# Try it
Print, exactly as written, every line from the first line of the records below through the line containing "Given: Go to last page using toolbar icon", and nothing further.

# Source data

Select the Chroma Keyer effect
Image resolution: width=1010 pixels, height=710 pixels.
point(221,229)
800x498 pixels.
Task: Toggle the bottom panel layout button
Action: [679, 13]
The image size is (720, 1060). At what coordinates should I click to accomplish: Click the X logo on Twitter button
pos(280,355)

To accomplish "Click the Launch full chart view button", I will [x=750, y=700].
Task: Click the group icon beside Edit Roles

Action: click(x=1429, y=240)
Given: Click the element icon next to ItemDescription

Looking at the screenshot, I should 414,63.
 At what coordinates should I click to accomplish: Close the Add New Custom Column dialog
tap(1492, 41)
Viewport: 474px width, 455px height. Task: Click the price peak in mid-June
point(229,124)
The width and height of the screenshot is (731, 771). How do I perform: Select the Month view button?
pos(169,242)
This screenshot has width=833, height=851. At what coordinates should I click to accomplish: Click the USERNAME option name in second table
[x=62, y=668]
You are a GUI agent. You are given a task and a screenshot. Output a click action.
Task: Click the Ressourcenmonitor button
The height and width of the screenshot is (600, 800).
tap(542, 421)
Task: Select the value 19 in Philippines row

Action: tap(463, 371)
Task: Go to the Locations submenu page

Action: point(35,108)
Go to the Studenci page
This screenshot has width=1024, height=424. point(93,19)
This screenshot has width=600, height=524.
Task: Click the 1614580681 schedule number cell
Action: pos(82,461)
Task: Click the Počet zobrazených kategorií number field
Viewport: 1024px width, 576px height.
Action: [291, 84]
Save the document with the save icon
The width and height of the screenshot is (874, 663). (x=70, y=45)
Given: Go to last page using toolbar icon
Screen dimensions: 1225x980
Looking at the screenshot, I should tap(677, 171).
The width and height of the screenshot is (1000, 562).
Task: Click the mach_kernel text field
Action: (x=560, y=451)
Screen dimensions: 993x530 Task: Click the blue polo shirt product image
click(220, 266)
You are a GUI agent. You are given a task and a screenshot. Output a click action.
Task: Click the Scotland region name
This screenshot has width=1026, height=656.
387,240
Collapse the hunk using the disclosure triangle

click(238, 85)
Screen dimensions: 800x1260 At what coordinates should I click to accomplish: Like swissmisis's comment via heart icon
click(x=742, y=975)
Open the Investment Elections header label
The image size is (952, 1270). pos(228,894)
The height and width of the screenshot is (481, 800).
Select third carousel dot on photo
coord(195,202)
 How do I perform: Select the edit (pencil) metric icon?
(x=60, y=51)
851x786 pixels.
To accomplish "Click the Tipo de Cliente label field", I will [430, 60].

# Final answer
Select the Chroma Keyer effect
Image resolution: width=1010 pixels, height=710 pixels.
point(221,229)
800x498 pixels.
Task: Toggle the bottom panel layout button
Action: [679, 13]
The image size is (720, 1060). At what coordinates should I click to accomplish: Click the X logo on Twitter button
pos(280,355)

To accomplish "Click the Launch full chart view button", I will [x=750, y=700].
Task: Click the group icon beside Edit Roles

Action: click(x=1429, y=240)
Given: Click the element icon next to ItemDescription

Looking at the screenshot, I should 414,63.
 At what coordinates should I click to accomplish: Close the Add New Custom Column dialog
tap(1492, 41)
Viewport: 474px width, 455px height. Task: Click the price peak in mid-June
point(229,124)
The width and height of the screenshot is (731, 771). How do I perform: Select the Month view button?
pos(169,242)
This screenshot has width=833, height=851. At what coordinates should I click to accomplish: Click the USERNAME option name in second table
[x=62, y=668]
You are a GUI agent. You are given a task and a screenshot. Output a click action.
Task: Click the Ressourcenmonitor button
The height and width of the screenshot is (600, 800).
tap(542, 421)
Task: Select the value 19 in Philippines row

Action: tap(463, 371)
Task: Go to the Locations submenu page

Action: point(35,108)
Go to the Studenci page
This screenshot has width=1024, height=424. point(93,19)
This screenshot has width=600, height=524.
Task: Click the 1614580681 schedule number cell
Action: pos(82,461)
Task: Click the Počet zobrazených kategorií number field
Viewport: 1024px width, 576px height.
Action: [291, 84]
Save the document with the save icon
The width and height of the screenshot is (874, 663). (x=70, y=45)
Given: Go to last page using toolbar icon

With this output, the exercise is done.